» **Фрагмент текста**:
Вскоре появился отец Герман и отпер ключом церковь, которая была совершенно пуста. Облачившись в белую рубашку и сняв обувь, я встала возле купели со святой водой, и начался обряд. Не понимая всего, что говорил отец Герман, я тем не менее все более доверялась его речам и проницательному взору. Трижды окунув мою голову в воду, затем совершив миропомазание, он благословил меня перед образами и поздравил с обретением нового дома — Русской Православной Церкви. Уже на обратном пути матушка Софья объясняла: «Скажи спасибо, что принял. Бывает, весь день люди ждут, а он их обратно отсылает — это он проверяет, испытывает, готова ли. Радуйся, что принял!» Я последовала ее совету и мысленно поблагодарила священника за столь щадящий испытательный срок. Она продолжала: «Крещение — дело не простое, надо все осмыслить, взвесить, решиться. Отныне твоя душа — поле битвы между Богом и дьяволом. Крещеного раба Божьего дьявол искушает посильнее, чем некрещеного». Мы проехали еще какое-то время молча, и вдруг небо прорезала радуга. Она отчетливо светилась семью красками, поднимаясь от одной точки горизонта к другой, словно мостик, приглашая взбежать по нему на небо. Радуга — доброе знамение, благословение Божье. А радуга в конце сентября бывает ли? Очевидно, что хоть раз бывает все…
В доме на Николиной Горе нас уже поджидала Наталия Петровна. Специально по этому случаю она испекла пирог, зажгла свечи и пригласила к столу. Поздравила меня с началом новой жизни — со вторым рождением.
Той ночью я засыпала в полном умиротворении, лишенная каких-либо искушений. Все было впереди.
Глава 21. Наталия Петровна — «мамочка»
Наталия Петровна Кончаловская уверовала в Бога, по ее собственным словам, после одного случая, произошедшего с ней. Женщиной она была в молодости привлекательной и любвеобильной, у нее было много поклонников, а также соперниц. И вот одна из них, особенно невзлюбившая ее, прокляла Наталию Петровну на бездетность. В течение нескольких лет после этого как ни пыталась она зачать ребенка, ей это не удавалось. Она совсем было отчаялась, но кто-то посоветовал ей ходить в храм и молиться иконе Божьей Матери. Она последовала совету и исправно молилась. Вскоре она благополучно выносила ребенка и после этого уверовала. Уж кого из своих троих детей она родила, не суть важно, но произошло чудо.

» **Задания для выполнения**:
1) Извлеките из фрагмента часть, которая начинается со слов "Глава 21. Наталия" и заканчивается словами "но произошло чудо.".
2) Что Наталия Петровна испекла к приезду героини, согласно фрагменту?
3) Переведите на английский язык предложение из фрагмента: «Той ночью я засыпала в полном умиротворении, лишенная каких-либо искушений».
Листинг для работы не понадобится.

» **Исходный листинг**:
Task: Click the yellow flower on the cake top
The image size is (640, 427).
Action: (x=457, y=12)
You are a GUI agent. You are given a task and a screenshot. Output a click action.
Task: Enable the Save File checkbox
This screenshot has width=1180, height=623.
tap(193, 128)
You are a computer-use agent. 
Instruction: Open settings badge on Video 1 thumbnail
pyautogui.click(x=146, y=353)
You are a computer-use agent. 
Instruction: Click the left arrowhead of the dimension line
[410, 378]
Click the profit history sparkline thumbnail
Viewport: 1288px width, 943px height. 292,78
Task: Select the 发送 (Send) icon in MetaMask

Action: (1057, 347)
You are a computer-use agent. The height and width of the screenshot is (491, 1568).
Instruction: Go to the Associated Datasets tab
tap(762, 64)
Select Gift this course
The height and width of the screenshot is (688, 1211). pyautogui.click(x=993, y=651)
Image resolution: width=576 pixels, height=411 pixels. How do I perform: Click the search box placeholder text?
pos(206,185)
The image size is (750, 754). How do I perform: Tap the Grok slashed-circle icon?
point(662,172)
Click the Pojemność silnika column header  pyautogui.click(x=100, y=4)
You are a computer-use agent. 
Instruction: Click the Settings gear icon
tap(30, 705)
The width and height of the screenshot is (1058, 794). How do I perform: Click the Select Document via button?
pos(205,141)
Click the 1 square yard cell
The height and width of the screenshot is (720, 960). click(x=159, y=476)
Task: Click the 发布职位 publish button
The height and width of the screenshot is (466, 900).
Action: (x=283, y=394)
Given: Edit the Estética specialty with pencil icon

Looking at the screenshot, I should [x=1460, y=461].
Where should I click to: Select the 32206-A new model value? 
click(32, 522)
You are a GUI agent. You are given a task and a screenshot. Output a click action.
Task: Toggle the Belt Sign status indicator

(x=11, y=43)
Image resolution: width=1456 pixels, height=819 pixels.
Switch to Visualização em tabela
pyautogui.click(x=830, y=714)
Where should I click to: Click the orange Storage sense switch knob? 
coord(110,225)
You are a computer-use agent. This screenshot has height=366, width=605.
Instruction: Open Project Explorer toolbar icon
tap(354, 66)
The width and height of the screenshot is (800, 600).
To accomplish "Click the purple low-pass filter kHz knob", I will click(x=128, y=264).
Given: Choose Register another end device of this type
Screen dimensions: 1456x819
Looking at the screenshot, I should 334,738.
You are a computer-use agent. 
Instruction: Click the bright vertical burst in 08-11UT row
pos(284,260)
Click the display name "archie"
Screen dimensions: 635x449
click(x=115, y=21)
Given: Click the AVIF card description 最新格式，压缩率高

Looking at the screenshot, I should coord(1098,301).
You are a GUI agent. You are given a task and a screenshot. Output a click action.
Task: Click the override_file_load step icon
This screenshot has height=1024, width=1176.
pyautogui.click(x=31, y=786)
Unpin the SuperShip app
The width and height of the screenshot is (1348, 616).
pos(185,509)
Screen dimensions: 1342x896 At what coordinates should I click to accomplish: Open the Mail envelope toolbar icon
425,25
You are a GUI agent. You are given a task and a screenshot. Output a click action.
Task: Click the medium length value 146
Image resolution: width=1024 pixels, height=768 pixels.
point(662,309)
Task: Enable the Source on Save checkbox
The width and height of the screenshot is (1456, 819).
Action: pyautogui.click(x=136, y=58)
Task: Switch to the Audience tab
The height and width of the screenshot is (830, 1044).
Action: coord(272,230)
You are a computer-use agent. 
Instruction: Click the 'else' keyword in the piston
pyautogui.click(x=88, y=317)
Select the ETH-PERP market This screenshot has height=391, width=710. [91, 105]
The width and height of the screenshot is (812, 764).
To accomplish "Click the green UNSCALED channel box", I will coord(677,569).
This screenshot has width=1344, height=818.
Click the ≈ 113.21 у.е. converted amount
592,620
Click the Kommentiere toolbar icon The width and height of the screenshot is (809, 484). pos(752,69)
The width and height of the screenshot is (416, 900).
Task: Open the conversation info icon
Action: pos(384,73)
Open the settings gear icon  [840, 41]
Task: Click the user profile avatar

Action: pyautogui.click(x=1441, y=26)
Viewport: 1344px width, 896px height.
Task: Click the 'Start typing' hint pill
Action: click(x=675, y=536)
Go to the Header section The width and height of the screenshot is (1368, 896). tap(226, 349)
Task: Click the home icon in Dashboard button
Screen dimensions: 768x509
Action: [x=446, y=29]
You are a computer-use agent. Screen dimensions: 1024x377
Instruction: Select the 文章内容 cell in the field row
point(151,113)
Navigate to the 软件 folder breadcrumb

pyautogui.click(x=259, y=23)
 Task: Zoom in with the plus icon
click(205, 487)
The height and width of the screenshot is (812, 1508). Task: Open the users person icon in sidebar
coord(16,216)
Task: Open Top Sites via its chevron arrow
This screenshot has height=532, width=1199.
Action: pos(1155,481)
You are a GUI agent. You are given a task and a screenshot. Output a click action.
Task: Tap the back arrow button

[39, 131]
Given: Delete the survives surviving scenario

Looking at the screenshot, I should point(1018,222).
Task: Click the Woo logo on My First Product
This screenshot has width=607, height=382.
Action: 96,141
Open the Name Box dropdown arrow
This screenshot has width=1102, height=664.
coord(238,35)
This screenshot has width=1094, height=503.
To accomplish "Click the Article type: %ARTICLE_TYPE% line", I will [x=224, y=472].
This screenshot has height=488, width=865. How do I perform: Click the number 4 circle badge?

» **Ответы на задания**:
1)
Глава 21. Наталия Петровна — «мамочка»
Наталия Петровна Кончаловская уверовала в Бога, по ее собственным словам, после одного случая, произошедшего с ней. Женщиной она была в молодости привлекательной и любвеобильной, у нее было много поклонников, а также соперниц. И вот одна из них, особенно невзлюбившая ее, прокляла Наталию Петровну на бездетность. В течение нескольких лет после этого как ни пыталась она зачать ребенка, ей это не удавалось. Она совсем было отчаялась, но кто-то посоветовал ей ходить в храм и молиться иконе Божьей Матери. Она последовала совету и исправно молилась. Вскоре она благополучно выносила ребенка и после этого уверовала. Уж кого из своих троих детей она родила, не суть важно, но произошло чудо.

2) Пирог.

3) That night I fell asleep in complete peace, free of any temptations.